El miércoles 5 de octubre de 1988 el pueblo chileno, a través del voto, comenzaba a cerrar una etapa de 15 años de dictadura a cargo del general Augusto Pinochet.

Ese día, el gobierno militar chileno convocó a un plebiscito para avalar o no la continuidad de Pinochet hasta el 11 de marzo de 1997.

El NO se impuso con el 56 por ciento de los votos.
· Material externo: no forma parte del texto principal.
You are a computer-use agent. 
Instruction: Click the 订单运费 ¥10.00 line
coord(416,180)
Un año después, regresó la democracia al país trasandino con Patricio Aylwin.

Los golpistas Pinochet y Videla estuvieron a punto de desatar una guerra en la que intermedió el por entonces papa Juan Pablo II; Pinochet brindó apoyo logístico a Margaret Thatcher en la guerra de Malvinas; Pinochet utilizó la censura, la violencia y la tortura contra los opositores y comandó asesinatos y desapariciones forzosas; Pinochet fue condecorado por Perón en 1974, en 1993 por Menem y en 1998 por Thatcher.
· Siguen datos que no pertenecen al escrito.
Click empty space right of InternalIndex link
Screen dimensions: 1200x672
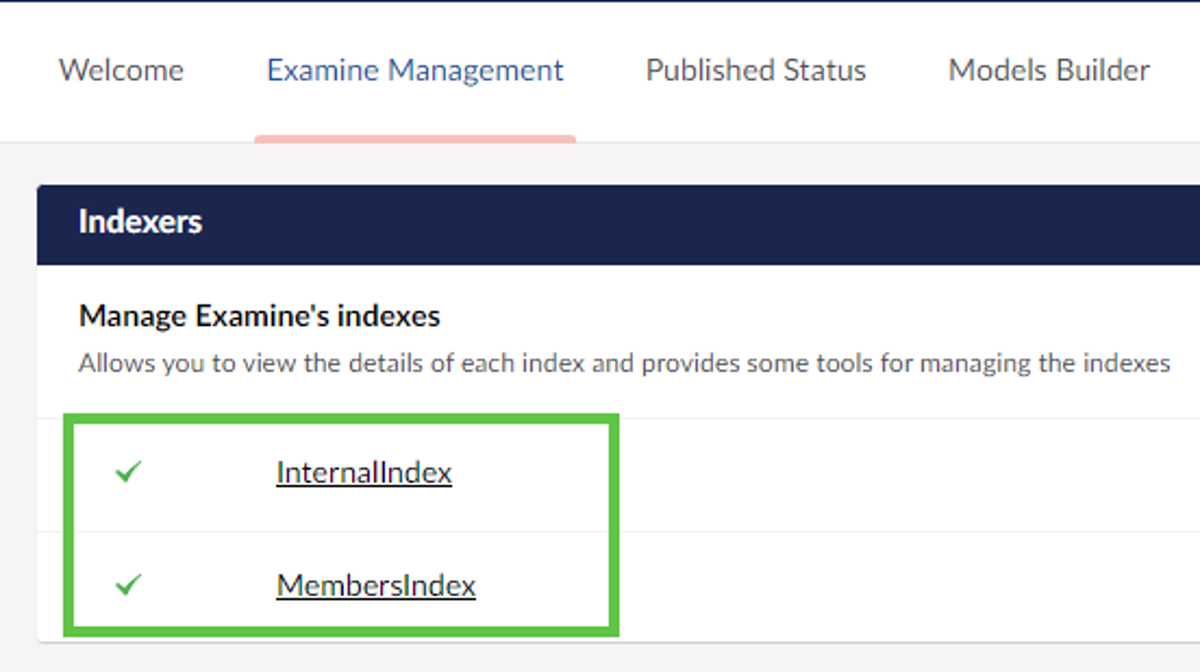point(850,472)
Tras ese acto en Londres, el juez español Baltazar Garzón, quien había investigado los hechos delictivos del general (genocidio, crímenes de lesa humanidad y terrorismo) ordenó su detención.

“Algo es algo”, dijo Joaquín Sabina en pleno recital cuando anotició al público de la muerte del dictador chileno el 10 de diciembre de 2006, el día de la democracia en nuestro país.